## REQUIRED WORK:
Number of lines below with the word "Choose": state it and write nothing more.

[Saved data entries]
----

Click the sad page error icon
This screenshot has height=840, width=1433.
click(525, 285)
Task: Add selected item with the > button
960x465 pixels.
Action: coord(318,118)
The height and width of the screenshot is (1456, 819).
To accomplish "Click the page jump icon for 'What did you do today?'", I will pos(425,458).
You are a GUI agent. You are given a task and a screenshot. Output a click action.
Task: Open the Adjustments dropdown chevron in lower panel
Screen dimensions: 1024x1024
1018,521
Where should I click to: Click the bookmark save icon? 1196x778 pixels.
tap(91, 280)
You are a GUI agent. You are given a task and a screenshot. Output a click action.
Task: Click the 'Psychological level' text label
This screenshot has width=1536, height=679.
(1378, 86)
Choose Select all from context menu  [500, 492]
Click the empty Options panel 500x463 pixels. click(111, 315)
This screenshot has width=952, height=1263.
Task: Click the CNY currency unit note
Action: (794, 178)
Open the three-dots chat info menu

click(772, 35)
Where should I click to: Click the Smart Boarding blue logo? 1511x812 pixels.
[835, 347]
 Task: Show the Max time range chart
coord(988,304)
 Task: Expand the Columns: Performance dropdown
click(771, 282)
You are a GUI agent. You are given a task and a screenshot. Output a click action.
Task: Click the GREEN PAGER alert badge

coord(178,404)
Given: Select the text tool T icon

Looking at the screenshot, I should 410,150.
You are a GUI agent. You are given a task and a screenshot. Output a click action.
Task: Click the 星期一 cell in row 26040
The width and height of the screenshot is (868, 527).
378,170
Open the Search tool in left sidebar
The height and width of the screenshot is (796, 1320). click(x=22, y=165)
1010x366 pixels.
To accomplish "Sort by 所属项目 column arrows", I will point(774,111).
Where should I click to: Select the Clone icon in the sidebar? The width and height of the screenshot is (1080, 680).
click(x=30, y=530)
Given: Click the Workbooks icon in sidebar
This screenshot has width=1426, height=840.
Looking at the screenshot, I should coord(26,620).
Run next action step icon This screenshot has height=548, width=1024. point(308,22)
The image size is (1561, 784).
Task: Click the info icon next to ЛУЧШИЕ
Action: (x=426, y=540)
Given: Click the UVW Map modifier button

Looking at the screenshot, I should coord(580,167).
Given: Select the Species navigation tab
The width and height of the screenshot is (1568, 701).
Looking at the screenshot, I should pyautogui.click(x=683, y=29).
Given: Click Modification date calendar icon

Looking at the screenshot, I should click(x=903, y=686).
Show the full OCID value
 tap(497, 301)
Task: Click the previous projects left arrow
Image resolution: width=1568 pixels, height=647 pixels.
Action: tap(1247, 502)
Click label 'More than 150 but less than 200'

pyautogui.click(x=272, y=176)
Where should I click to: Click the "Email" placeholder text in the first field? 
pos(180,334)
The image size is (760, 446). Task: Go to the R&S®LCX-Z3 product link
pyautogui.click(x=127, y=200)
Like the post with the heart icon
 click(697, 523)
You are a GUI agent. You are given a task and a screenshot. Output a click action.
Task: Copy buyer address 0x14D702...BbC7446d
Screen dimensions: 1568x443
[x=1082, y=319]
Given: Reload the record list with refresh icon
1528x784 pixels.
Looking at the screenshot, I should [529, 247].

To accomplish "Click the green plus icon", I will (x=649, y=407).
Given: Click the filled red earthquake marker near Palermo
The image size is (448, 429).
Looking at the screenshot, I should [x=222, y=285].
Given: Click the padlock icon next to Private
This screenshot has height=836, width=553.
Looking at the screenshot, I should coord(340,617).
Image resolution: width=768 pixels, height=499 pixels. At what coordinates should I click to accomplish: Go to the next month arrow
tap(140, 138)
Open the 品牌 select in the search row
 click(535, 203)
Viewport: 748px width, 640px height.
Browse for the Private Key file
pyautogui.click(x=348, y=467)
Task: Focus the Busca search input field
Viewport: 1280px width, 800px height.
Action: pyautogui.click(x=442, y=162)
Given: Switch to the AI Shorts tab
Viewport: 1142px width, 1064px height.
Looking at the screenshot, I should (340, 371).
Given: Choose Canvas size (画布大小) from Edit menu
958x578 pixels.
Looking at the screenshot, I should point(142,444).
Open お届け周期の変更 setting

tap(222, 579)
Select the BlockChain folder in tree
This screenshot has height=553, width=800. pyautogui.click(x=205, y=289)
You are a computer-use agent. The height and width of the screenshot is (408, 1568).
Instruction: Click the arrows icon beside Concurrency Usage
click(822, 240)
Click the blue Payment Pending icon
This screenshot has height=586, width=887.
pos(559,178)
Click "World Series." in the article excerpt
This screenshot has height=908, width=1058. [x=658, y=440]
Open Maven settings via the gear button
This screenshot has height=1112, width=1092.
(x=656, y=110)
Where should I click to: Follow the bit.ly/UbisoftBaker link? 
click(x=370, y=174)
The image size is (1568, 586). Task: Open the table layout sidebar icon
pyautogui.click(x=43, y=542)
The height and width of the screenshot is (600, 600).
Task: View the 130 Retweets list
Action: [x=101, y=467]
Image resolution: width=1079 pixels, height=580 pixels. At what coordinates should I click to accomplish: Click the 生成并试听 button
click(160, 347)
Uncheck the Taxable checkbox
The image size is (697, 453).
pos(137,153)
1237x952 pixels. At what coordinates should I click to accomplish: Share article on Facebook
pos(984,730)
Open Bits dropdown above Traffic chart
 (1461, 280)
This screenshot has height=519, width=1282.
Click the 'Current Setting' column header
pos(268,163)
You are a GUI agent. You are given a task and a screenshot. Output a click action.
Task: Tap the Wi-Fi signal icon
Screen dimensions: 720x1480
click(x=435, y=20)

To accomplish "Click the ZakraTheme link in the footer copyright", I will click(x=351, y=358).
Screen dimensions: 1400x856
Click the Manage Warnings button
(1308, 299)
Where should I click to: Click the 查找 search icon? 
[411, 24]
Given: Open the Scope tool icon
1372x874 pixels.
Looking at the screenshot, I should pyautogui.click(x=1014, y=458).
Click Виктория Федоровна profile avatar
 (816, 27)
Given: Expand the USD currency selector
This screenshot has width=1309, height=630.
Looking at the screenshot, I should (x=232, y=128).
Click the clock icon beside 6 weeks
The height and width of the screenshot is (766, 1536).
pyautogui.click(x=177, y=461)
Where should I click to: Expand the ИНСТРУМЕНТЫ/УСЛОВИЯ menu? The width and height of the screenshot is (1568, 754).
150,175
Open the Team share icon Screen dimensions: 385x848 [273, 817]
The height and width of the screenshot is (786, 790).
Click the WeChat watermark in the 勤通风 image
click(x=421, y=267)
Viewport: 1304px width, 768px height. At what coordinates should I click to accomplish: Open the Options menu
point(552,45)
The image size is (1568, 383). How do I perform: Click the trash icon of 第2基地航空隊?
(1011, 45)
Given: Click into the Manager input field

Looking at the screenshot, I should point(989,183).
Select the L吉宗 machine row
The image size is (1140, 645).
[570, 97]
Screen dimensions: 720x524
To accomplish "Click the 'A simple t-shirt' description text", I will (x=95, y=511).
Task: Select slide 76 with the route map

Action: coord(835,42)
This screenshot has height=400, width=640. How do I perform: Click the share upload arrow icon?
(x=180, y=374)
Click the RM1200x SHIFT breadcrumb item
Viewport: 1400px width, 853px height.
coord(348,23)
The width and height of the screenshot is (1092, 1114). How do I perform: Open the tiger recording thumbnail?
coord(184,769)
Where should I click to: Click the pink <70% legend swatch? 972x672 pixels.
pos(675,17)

----

## RESULT BELOW:
2